Could it be a trend, with critics of intelligent design and others outside the familiar world of ID’s friends and advocates at last realizing that ID isn’t merely NOT the same thing as creationism? More than that, a couple have noted lately, intelligent design isn’t necessarily even theistic.
At Panda’s Thumb, Jack Scanlan stirred up a huge number of comments for the site with the revelation that ID seems to imply not theism but dualism, the notion that there’s a separate realm of the mind and of ideas that may interact with the physical world and influence or direct it but is not reducible to material terms. Meanwhile on the Chicago Tribune website, an agnostic named James Kirk Wall endorses ID as a natural support for agnosticism!

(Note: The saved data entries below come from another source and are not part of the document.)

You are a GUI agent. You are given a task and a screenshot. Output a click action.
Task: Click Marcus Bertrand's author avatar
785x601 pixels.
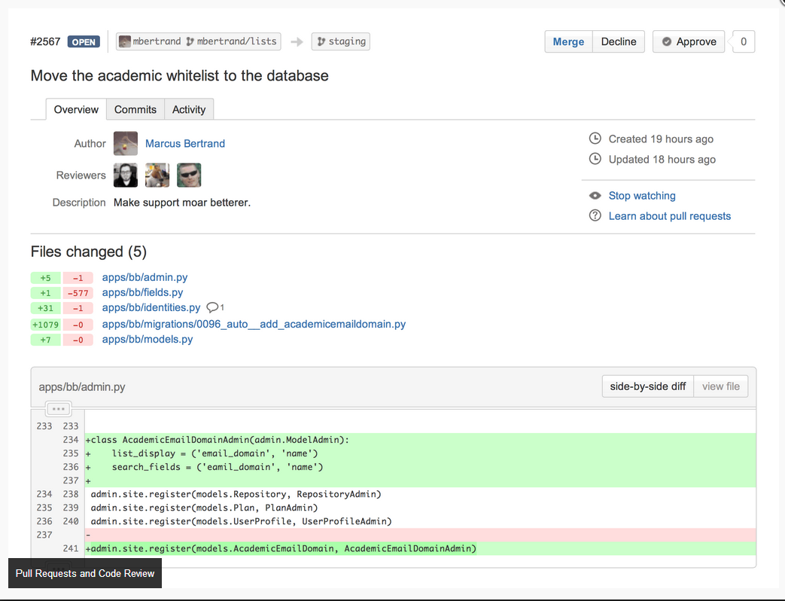[x=125, y=143]
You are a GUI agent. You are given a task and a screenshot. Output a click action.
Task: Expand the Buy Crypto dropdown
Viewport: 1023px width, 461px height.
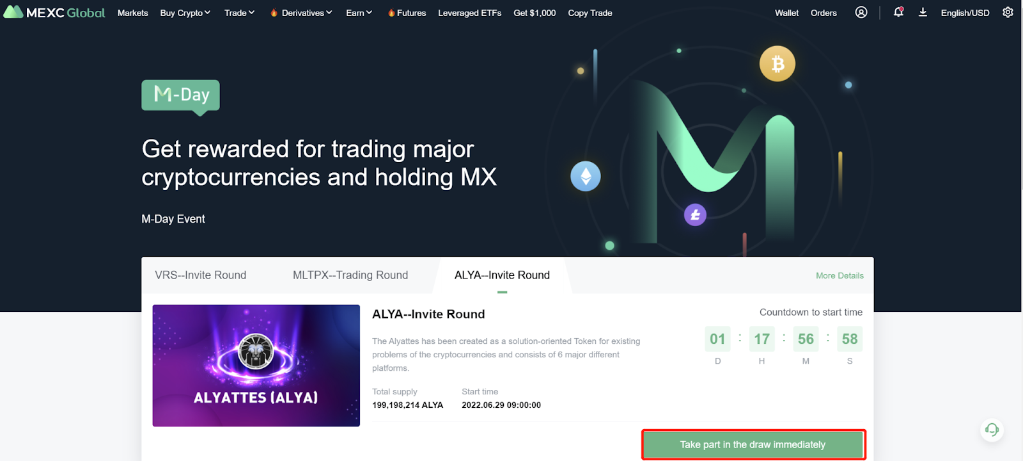click(185, 13)
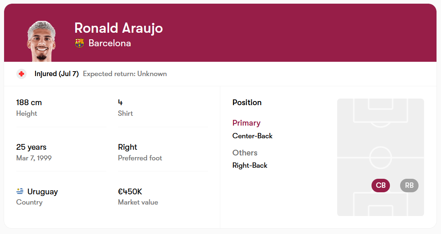The height and width of the screenshot is (234, 441).
Task: Click the 25 years age value
Action: (31, 147)
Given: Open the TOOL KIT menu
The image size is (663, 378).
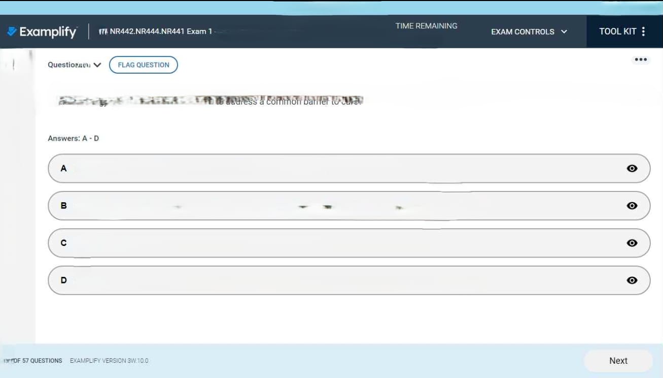Looking at the screenshot, I should pyautogui.click(x=622, y=32).
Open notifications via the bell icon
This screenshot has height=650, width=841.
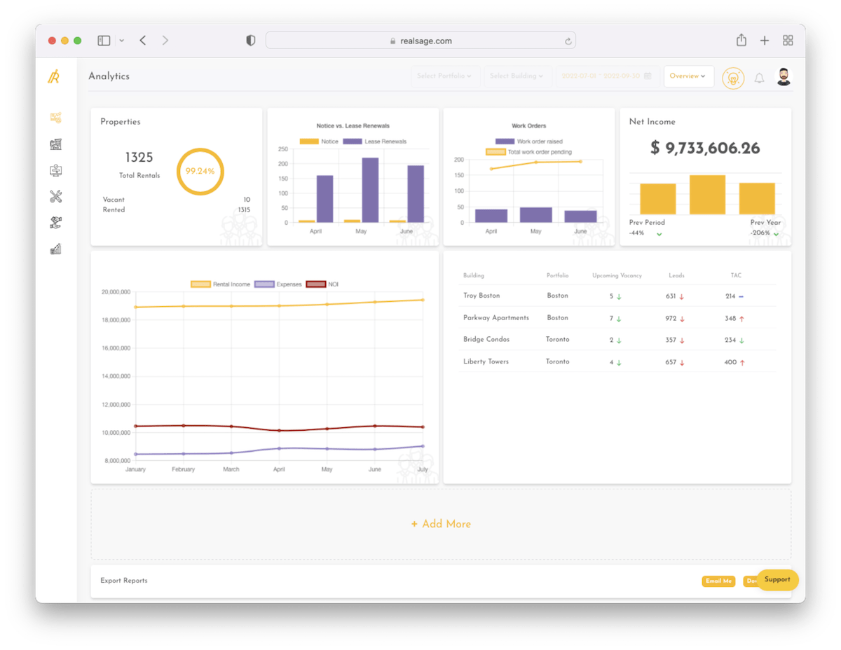click(x=760, y=78)
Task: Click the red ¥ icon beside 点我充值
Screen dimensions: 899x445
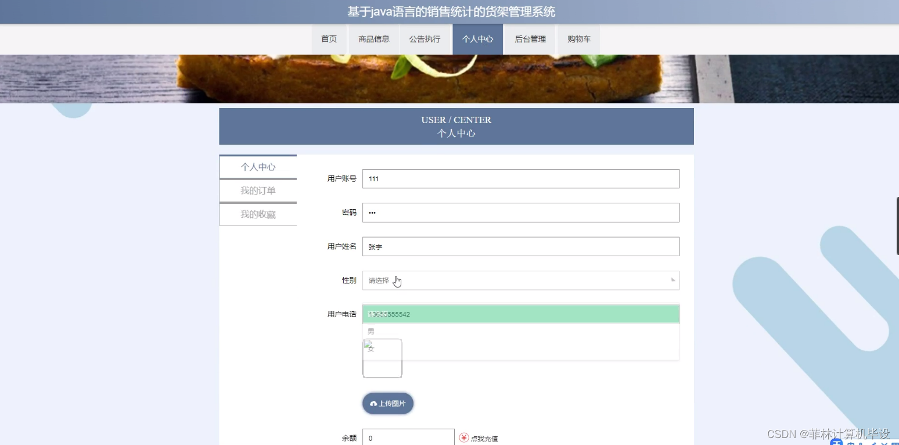Action: pyautogui.click(x=464, y=438)
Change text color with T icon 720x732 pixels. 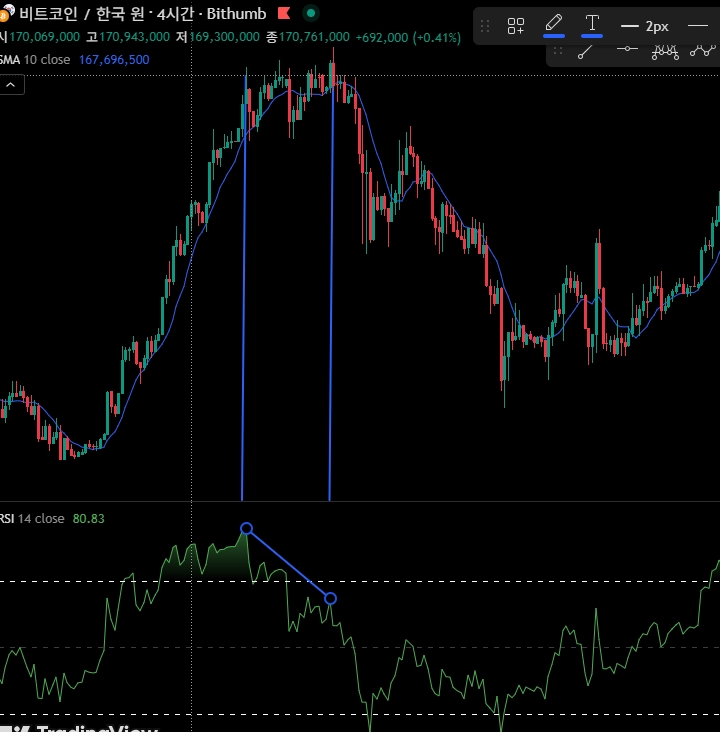[x=592, y=26]
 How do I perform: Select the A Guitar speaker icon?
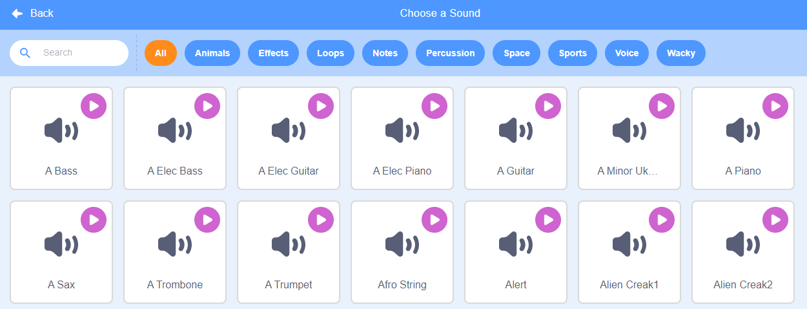pos(515,131)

Defying the usual ignorant equation of ID with religion, these two writers are on to something. If ID were religious in nature, then with what theology or with what faith exactly is it congruent? ID is as much a religious idea as is the cosmology of the Big Bang. Sure, it’s more readily reconciled with Judaism or Christianity than you can say of Darwinism or materialism, but that’s something different. It also has as much to offer to the unbeliever or the unorthodox searcher as to the confirmed traditional believer. It might even have more.
Does that surprise you? Well, just consider.
It’s far from the case that only orthodox religionists have perceived what Alfred Russel Wallace, evolutionary theory’s co-founder, called in 1889 the “crushing mental burden” that materialism imposes on modern man. He continued:

As contrasted with this hopeless and soul-deadening belief, we, who accept the existence of a spiritual world, can look upon the universe as a grand consistent whole adapted in all its parts to the development of spiritual being capable of indefinite life and perfectibility.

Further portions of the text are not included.